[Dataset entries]
···

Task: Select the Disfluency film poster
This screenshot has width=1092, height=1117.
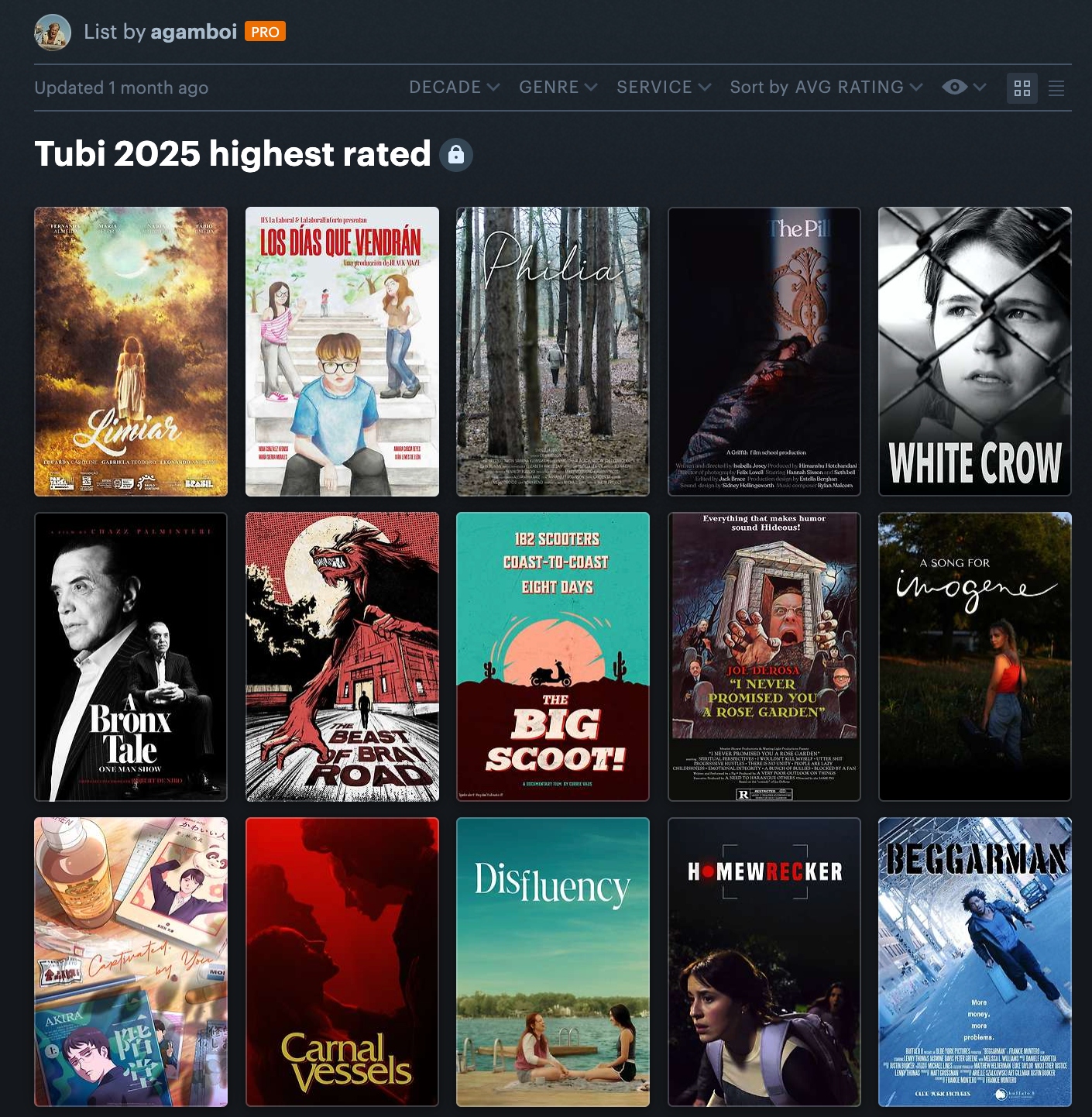Action: (x=553, y=962)
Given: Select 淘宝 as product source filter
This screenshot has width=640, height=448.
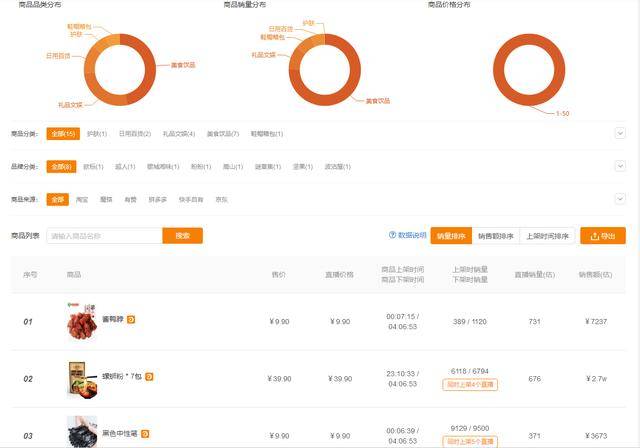Looking at the screenshot, I should [x=82, y=199].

···

• EXERCISE AIM: The result should be an exact copy of every entry above, with no pictures included.

• OUTPUT FOR THIS TASK:
Task: Select the Disfluency film poster
This screenshot has width=1092, height=1117.
Action: (x=553, y=962)
Given: Select 淘宝 as product source filter
This screenshot has width=640, height=448.
Looking at the screenshot, I should [x=82, y=199].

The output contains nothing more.